— begin —

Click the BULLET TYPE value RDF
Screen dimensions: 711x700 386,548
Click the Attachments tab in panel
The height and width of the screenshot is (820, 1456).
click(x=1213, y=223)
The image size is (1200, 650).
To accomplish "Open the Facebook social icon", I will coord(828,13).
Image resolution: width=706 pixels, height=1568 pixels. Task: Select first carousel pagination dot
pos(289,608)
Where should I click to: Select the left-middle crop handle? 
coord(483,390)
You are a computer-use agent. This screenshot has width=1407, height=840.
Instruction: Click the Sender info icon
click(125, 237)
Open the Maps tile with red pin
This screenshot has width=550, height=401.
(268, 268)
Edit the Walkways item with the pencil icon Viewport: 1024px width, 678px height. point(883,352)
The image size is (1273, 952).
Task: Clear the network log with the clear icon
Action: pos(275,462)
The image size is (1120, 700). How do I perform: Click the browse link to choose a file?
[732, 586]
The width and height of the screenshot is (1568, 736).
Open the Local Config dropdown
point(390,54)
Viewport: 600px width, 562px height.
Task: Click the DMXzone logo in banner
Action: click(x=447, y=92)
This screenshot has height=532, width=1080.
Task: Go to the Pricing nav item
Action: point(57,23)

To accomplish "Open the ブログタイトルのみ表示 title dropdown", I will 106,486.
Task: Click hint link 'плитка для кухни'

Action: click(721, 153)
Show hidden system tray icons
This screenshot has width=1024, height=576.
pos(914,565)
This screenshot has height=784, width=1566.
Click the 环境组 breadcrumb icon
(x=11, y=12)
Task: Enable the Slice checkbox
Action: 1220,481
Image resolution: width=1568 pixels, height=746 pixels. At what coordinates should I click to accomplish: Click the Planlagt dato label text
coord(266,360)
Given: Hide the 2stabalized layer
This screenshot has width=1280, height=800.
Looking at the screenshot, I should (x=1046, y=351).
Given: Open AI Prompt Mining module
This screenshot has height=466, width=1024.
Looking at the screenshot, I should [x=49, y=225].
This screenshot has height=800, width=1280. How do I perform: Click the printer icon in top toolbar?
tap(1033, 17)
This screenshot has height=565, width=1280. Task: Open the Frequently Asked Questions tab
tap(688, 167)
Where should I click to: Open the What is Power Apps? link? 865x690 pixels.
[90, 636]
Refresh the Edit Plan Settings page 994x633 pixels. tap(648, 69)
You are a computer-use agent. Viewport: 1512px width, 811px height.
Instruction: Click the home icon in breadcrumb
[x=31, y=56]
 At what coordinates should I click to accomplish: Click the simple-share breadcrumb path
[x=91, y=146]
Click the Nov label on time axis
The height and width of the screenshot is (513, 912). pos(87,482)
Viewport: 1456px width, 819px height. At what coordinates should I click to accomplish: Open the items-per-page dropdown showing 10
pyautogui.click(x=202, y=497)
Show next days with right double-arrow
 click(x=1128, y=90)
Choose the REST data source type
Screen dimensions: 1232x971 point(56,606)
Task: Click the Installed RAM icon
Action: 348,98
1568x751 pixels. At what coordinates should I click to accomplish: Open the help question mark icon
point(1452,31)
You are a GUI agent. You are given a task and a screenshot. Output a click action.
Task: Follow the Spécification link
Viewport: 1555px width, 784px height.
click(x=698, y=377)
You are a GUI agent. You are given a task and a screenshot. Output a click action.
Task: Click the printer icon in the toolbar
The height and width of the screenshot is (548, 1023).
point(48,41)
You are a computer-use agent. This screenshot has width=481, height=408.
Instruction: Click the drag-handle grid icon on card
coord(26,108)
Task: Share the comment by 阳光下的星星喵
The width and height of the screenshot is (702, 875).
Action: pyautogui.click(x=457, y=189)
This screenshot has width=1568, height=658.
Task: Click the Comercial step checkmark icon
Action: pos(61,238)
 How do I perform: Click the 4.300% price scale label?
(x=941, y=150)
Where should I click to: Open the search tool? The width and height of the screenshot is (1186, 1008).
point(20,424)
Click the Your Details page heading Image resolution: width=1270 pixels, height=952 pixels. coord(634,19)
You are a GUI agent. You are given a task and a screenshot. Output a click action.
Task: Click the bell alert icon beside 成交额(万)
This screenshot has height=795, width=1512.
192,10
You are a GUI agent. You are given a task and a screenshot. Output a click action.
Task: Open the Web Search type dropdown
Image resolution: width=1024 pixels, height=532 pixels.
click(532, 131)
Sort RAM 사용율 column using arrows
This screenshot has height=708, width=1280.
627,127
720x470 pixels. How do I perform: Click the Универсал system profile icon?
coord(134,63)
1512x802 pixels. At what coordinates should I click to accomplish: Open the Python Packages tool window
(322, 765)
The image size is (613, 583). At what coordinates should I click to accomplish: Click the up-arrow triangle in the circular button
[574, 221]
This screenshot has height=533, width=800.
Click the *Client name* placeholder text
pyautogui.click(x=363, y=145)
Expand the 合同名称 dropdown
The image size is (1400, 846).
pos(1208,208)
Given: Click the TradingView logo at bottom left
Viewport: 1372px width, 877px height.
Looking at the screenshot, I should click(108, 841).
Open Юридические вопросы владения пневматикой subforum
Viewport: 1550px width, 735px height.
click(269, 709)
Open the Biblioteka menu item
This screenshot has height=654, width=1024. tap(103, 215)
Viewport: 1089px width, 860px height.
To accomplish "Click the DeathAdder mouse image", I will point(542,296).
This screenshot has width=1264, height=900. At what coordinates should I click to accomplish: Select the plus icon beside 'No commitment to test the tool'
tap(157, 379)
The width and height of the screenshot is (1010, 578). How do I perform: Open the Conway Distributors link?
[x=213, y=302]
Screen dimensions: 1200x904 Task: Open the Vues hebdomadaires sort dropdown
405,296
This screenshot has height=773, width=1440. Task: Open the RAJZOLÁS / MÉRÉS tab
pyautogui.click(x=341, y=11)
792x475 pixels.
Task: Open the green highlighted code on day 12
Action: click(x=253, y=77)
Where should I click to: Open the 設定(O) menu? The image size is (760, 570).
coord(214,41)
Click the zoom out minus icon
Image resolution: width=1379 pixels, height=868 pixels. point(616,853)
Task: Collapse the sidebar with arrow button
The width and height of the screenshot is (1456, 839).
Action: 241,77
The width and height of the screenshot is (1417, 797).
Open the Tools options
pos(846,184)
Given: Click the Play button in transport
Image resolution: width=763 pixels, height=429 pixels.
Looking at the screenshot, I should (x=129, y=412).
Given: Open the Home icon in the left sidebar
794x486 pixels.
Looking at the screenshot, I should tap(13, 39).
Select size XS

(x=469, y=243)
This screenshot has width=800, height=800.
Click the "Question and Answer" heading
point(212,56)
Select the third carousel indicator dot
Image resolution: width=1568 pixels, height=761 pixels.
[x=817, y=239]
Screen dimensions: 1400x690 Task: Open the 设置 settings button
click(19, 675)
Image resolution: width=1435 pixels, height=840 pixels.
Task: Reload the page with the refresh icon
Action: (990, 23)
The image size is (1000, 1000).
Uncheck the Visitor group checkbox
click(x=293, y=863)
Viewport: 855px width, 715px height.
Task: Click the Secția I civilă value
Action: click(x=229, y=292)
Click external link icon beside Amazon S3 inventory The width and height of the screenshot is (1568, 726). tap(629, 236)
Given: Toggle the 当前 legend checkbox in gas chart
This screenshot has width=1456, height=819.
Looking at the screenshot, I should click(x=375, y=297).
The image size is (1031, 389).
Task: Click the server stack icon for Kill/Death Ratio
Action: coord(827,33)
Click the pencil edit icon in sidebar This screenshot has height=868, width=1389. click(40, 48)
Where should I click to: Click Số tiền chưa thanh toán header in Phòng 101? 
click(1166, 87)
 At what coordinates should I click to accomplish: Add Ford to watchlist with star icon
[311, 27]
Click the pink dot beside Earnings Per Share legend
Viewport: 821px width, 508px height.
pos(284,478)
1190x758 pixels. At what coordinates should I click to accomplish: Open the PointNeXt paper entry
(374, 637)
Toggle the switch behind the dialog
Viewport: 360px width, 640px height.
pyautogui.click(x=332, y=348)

— end —

Reproduce everything from the start of the material down to the line containing "I will coord(828,13).", swapping "Facebook" for "Instagram" and leaving every other character unchanged.

Click the BULLET TYPE value RDF
Screen dimensions: 711x700 386,548
Click the Attachments tab in panel
The height and width of the screenshot is (820, 1456).
click(x=1213, y=223)
The image size is (1200, 650).
To accomplish "Open the Instagram social icon", I will coord(828,13).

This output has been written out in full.